I came to the story a little cynically. I was a teenager in 2004. I didn’t wear a wristband. I knew cancer well, my mom had died of breast cancer when I was 10, but I was way too cool to do something that trendy. You can laugh at this if you want. I also didn’t need a reminder of what cancer had taken from me. And if the bracelet wasn’t going to bring my mom back, I was kind of like, what’s the point? When I started on the story, I thought I’d probably just be making fun of it. And that changed pretty quickly. The first person I talked to was on the marketing team that had come up with the name Livestrong, and he told me about a guy, a cancer survivor, who had actually gotten the logo tattooed on his arm before the bracelets even came out. That’s how moved he was by the experience. That’s how connected he felt.

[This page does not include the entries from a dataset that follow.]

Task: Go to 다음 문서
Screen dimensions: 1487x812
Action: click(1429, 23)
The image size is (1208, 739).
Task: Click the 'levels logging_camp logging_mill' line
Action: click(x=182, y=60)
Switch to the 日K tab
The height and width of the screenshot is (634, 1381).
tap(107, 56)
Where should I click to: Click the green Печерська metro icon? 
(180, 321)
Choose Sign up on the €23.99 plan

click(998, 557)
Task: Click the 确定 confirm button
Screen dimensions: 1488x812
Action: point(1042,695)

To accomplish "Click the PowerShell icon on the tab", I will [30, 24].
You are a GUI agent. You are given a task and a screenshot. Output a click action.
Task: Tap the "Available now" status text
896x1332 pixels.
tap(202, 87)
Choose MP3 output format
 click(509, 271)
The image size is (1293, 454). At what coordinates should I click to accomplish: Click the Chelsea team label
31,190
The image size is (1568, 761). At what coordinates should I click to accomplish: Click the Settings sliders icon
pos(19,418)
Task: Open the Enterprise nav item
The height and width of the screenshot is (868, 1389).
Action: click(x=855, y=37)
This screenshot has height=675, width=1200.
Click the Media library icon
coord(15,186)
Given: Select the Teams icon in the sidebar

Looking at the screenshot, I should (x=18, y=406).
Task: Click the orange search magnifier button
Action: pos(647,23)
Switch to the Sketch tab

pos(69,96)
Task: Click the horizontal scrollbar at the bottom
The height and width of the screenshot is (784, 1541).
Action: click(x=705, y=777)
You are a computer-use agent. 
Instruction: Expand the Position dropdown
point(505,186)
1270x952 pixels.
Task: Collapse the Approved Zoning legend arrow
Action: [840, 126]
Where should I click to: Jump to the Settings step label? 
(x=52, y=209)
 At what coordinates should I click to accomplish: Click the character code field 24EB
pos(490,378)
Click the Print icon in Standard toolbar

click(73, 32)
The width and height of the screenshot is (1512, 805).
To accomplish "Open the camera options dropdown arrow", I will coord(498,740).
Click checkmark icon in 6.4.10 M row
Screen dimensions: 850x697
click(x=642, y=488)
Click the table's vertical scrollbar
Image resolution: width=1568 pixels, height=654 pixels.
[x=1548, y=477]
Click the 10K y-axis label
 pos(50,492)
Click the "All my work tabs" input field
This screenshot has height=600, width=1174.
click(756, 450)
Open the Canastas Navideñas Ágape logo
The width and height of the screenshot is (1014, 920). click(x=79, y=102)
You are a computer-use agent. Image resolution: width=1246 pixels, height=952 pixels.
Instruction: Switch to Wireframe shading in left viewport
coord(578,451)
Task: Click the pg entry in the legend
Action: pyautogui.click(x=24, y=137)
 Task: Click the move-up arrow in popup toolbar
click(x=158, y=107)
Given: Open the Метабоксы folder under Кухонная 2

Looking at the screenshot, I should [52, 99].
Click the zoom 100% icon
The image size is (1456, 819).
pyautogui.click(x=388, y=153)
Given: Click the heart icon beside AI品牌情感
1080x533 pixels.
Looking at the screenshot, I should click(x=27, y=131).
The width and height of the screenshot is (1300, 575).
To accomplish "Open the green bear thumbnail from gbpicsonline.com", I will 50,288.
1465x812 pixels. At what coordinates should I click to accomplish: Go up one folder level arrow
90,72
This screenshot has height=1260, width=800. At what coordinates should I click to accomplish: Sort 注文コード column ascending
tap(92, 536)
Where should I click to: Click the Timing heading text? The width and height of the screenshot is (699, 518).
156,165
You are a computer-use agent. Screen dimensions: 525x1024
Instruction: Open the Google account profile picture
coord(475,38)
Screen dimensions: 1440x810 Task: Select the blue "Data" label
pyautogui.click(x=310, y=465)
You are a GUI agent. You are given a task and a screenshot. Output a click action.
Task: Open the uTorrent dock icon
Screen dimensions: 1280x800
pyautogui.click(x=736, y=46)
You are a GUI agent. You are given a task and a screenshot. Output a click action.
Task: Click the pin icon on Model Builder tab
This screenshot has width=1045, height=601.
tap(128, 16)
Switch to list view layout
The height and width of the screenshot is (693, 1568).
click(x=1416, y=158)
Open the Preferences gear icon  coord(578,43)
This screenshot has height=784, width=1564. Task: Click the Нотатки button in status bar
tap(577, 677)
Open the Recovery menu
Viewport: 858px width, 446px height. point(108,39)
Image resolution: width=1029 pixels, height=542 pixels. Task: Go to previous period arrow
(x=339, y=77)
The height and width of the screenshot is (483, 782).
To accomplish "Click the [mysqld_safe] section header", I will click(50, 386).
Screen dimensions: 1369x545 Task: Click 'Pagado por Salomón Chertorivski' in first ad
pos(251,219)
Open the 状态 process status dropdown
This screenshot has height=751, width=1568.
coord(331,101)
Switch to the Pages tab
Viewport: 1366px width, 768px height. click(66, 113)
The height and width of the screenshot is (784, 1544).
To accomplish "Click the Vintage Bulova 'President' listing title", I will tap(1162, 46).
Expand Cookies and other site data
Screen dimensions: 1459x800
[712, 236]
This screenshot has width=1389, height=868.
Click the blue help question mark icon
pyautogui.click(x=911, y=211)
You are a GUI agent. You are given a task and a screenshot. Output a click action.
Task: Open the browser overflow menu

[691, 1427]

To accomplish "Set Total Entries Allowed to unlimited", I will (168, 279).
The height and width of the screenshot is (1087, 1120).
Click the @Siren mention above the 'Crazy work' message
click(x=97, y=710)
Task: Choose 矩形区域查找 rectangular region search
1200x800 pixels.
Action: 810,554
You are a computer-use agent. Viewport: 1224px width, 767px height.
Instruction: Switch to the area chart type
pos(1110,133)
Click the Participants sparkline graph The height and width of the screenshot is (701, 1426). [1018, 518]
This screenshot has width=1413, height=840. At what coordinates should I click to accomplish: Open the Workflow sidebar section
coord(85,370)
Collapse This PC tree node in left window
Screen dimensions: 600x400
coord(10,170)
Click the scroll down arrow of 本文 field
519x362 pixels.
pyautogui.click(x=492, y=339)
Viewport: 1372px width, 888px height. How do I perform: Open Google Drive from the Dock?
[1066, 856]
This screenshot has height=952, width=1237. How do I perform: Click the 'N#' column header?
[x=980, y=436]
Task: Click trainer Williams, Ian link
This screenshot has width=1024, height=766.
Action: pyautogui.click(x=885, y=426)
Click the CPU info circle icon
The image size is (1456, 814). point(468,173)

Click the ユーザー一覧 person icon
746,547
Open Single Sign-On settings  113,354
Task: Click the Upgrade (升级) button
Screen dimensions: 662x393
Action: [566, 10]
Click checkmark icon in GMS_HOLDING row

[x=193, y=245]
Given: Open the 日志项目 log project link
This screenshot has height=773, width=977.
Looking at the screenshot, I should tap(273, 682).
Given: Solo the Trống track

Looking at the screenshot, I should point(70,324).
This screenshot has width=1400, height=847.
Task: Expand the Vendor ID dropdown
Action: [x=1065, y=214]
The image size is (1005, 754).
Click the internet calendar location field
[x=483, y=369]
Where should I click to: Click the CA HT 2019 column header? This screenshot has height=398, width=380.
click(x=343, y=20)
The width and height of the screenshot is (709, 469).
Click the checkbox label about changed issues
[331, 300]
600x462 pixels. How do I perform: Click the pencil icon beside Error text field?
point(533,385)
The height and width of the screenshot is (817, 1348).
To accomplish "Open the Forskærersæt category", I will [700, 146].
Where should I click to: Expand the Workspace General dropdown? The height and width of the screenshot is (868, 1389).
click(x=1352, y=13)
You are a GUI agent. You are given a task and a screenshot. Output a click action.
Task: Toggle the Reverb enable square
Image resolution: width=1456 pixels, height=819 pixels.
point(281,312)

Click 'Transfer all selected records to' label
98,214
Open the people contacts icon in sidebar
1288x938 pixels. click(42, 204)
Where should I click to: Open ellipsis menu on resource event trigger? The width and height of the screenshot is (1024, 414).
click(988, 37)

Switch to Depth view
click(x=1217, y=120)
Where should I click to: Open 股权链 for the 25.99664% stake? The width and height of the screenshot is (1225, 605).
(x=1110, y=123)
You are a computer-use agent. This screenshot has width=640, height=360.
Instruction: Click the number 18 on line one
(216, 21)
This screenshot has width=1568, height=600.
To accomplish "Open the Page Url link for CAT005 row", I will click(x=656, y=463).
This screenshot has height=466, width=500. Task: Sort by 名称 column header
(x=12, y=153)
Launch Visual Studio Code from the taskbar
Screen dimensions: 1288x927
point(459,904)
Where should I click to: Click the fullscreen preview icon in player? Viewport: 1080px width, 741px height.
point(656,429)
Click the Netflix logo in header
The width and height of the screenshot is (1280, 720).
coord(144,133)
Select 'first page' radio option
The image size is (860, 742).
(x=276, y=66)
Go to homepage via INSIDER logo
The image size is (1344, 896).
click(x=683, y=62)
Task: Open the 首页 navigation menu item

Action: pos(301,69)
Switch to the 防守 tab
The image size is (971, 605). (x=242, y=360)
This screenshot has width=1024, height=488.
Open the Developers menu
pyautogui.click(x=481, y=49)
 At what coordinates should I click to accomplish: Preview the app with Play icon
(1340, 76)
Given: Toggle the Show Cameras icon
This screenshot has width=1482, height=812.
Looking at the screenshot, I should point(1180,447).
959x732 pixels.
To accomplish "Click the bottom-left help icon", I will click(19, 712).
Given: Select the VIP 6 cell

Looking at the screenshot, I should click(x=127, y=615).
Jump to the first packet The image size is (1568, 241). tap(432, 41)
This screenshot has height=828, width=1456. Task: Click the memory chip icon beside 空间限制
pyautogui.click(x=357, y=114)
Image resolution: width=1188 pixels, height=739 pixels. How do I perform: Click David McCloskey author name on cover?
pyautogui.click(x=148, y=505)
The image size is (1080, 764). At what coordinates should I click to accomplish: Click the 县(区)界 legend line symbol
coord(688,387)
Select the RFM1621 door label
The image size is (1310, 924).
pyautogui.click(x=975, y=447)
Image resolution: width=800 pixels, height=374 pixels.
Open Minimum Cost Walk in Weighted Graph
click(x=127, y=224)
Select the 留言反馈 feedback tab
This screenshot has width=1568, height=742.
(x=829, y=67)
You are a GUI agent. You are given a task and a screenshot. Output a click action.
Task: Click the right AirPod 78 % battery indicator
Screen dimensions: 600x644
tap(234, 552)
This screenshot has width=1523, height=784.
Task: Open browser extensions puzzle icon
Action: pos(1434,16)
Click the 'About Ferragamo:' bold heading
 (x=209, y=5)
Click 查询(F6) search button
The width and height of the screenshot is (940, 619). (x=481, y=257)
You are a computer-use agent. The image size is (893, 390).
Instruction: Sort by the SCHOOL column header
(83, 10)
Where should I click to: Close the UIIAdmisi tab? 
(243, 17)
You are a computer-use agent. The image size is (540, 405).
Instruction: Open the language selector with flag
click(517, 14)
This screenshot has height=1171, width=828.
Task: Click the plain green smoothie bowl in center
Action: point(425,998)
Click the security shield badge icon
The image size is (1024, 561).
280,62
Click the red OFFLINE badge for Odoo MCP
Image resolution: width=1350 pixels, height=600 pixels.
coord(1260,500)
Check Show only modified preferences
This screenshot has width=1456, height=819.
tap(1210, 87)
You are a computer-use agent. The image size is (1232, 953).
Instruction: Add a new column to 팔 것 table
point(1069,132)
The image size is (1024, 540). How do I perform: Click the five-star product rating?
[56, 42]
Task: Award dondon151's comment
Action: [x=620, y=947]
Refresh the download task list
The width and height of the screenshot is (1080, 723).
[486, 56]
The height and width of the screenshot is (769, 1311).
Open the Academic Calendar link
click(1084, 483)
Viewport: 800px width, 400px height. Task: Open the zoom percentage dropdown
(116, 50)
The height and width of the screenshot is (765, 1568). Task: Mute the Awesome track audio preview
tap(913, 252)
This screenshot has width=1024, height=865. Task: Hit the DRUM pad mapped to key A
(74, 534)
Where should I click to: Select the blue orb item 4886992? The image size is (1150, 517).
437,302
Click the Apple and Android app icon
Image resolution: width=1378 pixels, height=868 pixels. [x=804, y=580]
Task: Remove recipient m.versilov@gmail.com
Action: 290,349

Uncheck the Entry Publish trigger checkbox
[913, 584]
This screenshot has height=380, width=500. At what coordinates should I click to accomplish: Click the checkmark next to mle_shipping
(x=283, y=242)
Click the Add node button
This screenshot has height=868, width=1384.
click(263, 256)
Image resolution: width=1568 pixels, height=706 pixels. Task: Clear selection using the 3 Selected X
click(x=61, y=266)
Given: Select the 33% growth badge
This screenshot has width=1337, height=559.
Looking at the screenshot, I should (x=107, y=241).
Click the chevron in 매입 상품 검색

And at the same time as I’m reporting this story, I’m watching another loved one fight cancer. We’re spending a lot of time in doctors’ waiting rooms. We are in infusion centers. I’m seeing up close the way that chemo absolutely destroys a body. I’m acutely aware of our emotional pain, my sense of helplessness, and how intoxicating any little bit of hope was. Sometimes the infusion room would feel like the happiest place on earth because even though it was awful in there, and it is awful, it was a room full of people with hope, hope in medicine, hope in the fight, hope in each other. The Livestrong wristband was the physical manifestation of that little bit of hope. It was a bright eye-catching reminder that no one is alone in the fight against cancer, which unfortunately touches us all, sometimes more than once throughout our lifetimes.

I didn’t think I needed that connection and that reminder as a teen, but in 2024, I damn sure did, and I had a feeling I’d probably need it again. So, yes, the Livestrong Wristband was the first sort of virtue signal. It was a little douchey, but it without question lessened the suffering of millions of people, even if only in small ways. The foundation, I heard so many stories about this, their phone was ringing off the hook. I got to talk to a now 24-year-old Spencer who was fighting leukemia in 2004, and he said straight up that the foundation and Lance saved his life. Which brings me back to the ickiness.

When Lance came clean in 2012, after years of being accused, everything kind of fell apart. He resigned from Livestrong. Well, they changed the name from the LAF to Livestrong officially as fast as they could. But the damage was done. Everything he touched has been tainted. And since Lance was the wristband’s story, the wristbands were covered in a patina of douchebaggery as well. A lot of the sources that I talked to struggled with this legacy. One guy told me about his 2014 decision to finally take the wristband off after a full decade, and he said he was tired of, he didn’t want to be associated with Lance anymore.

And it became hard to explain to people that the wristband was always supposed to be bigger than Lance. And what I loved about working on this story was that it was bigger than Lance. His cancer survival story is absolutely crucial to the wristband’s success, but its massive popularity is a result of our connection to cancer, not just his. So we should look back on that without cringing. Now, I’m still not going to wear a Livestrong wristband, but I guarantee you if I see one out in the wild, I will enthusiastically stop the person wearing it. I will ask them about their connection to cancer, and I will probably tell them mine. Thanks.